GOP candidate appeals removal from La Salle County coroner’s race

Powell wants a judge to put him back on the ballot

Dr. Larry Powell (left) was removed from the Nov. 5 ballot for coroner Monday, June 17, 2024. Powell, seen here with La Salle County GOP chairman Larry Smith, filed invalid petitions, a three-member panel ruled.

An Ottawa physician said his name was improperly removed from the Nov. 5 ballot for La Salle County coroner. Now, Dr. Lawrence Powell wants a judge to put him back on the ballot.

Powell, a Republican who was removed from the race on June 17, has filed an appeal in La Salle County Circuit Court.

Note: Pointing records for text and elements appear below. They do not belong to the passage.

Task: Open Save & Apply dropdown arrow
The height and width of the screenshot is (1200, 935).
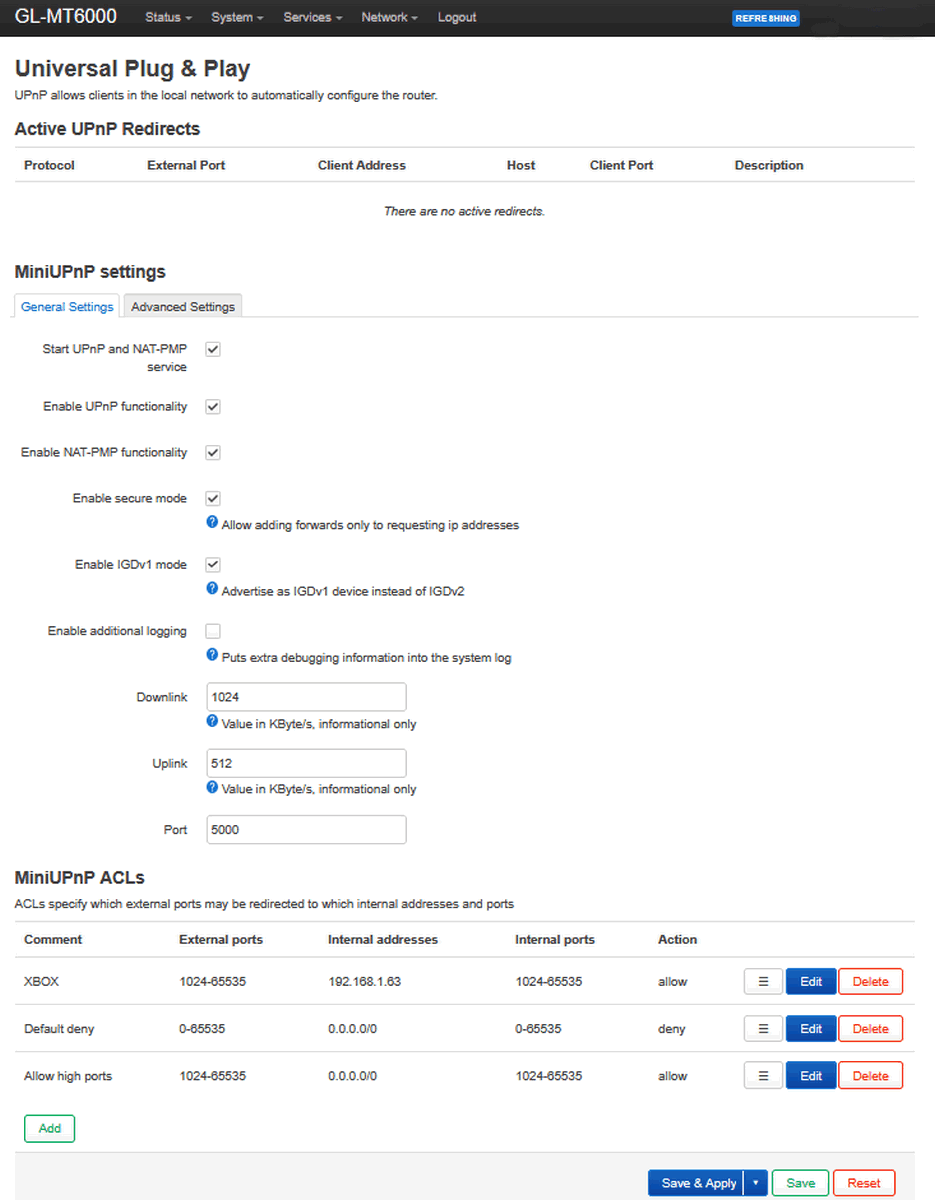Action: click(x=755, y=1183)
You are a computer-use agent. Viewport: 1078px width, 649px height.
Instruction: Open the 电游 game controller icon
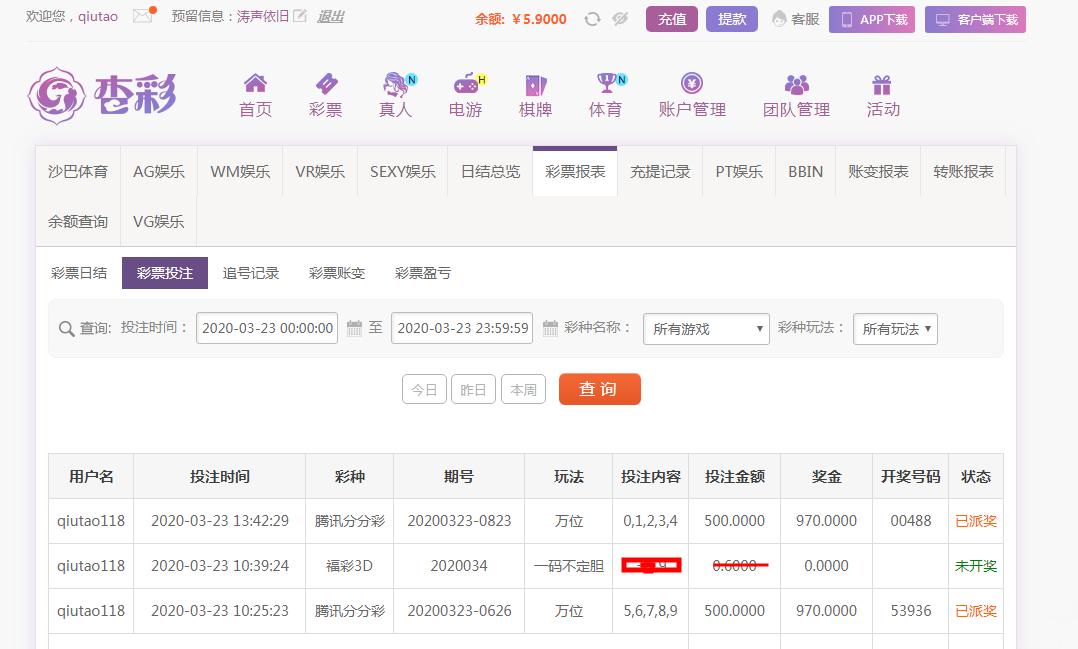click(465, 84)
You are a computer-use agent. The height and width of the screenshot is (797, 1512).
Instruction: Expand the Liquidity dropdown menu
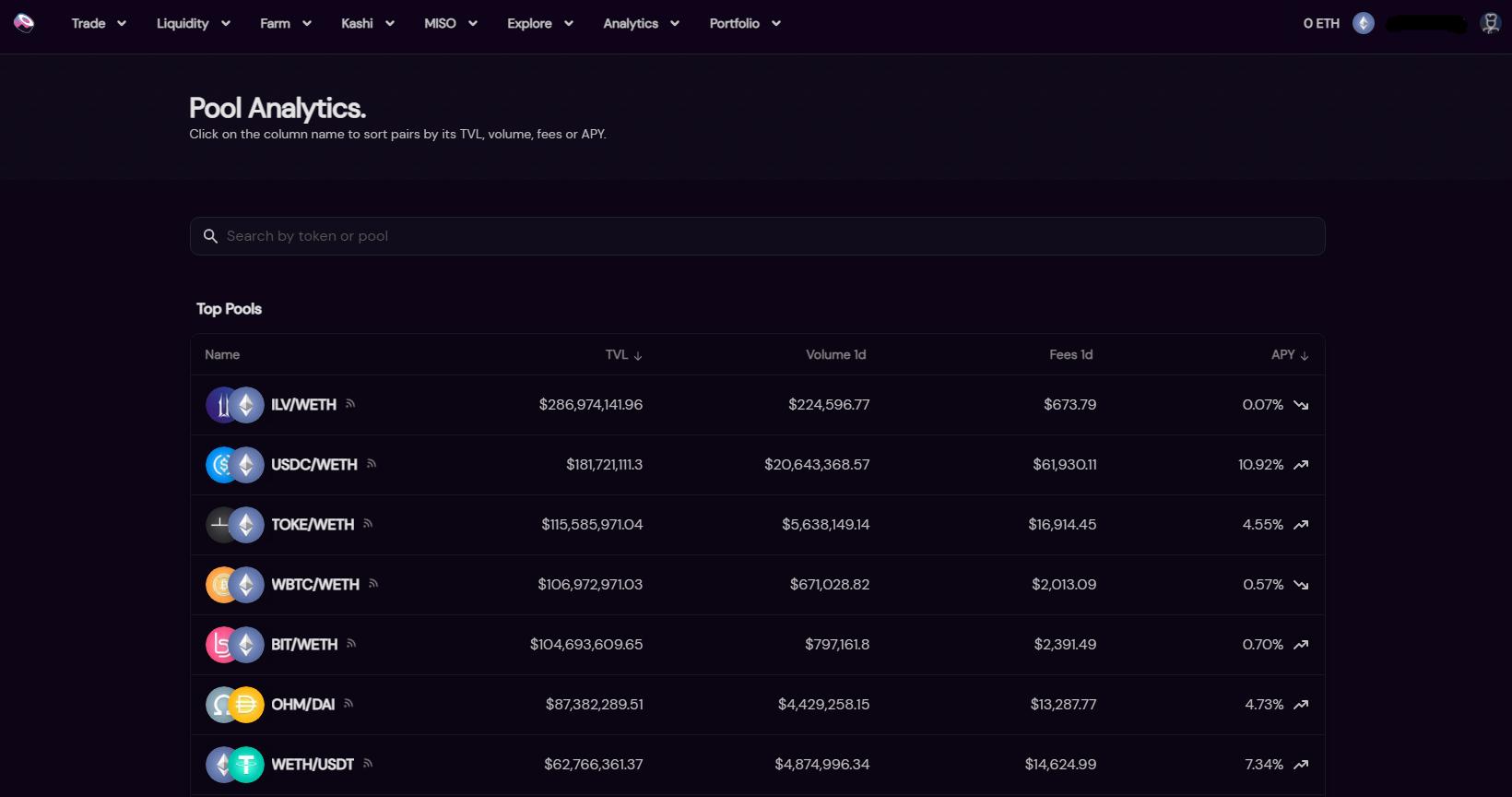(x=193, y=23)
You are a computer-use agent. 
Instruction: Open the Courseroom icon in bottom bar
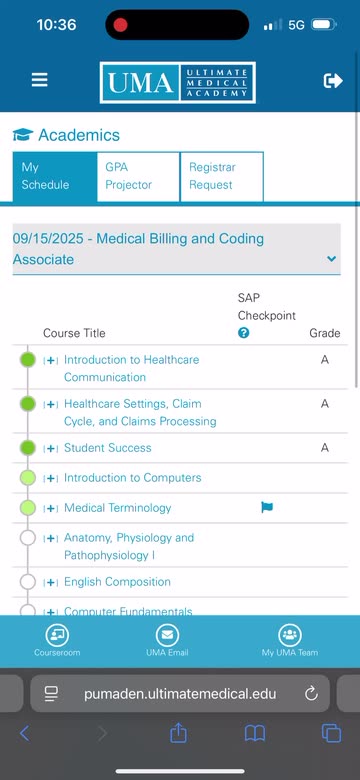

Court dates are pending. The case is assigned to Circuit Judge Troy D. Holland.

In his pleading, Powell said a three-member panel got it wrong in sustaining a ballot challenge filed by Democrat Rich Ploch, the incumbent coroner seeking reelection.

Ploch’s lawyer, La Salle attorney Tom McClintock, had said Powell missed a key deadline and circulated numerous petitions outside the time frame spelled out by the Election Code – indeed, circulated petitions before the GOP even selected him.

“You have to dot the Is and cross the Ts to stay on the ballot,” McClintock said.

Now, Powell has said the La Salle County Republican Central Committee slated him on March 13 – an affidavit from chairman Larry Smith was filed at the courthouse – and that the petitions were circulated within the correct timeline.

Powell said the panel based its decision on an “inaccurate” reading of the statute and “improperly applied the law in sustaining (Ploch’s) objection.” Powell also cited case law that he said supports him being restored to the ballot.

The three-member review panel was comprised of La Salle County State’s Attorney Joe Navarro (a Democrat), County Clerk Jennifer Ebner (a Republican) and Circuit Clerk Greg Vaccaro (a Republican). The trio emerged from closed-door deliberations and unanimously upheld Ploch’s challenge.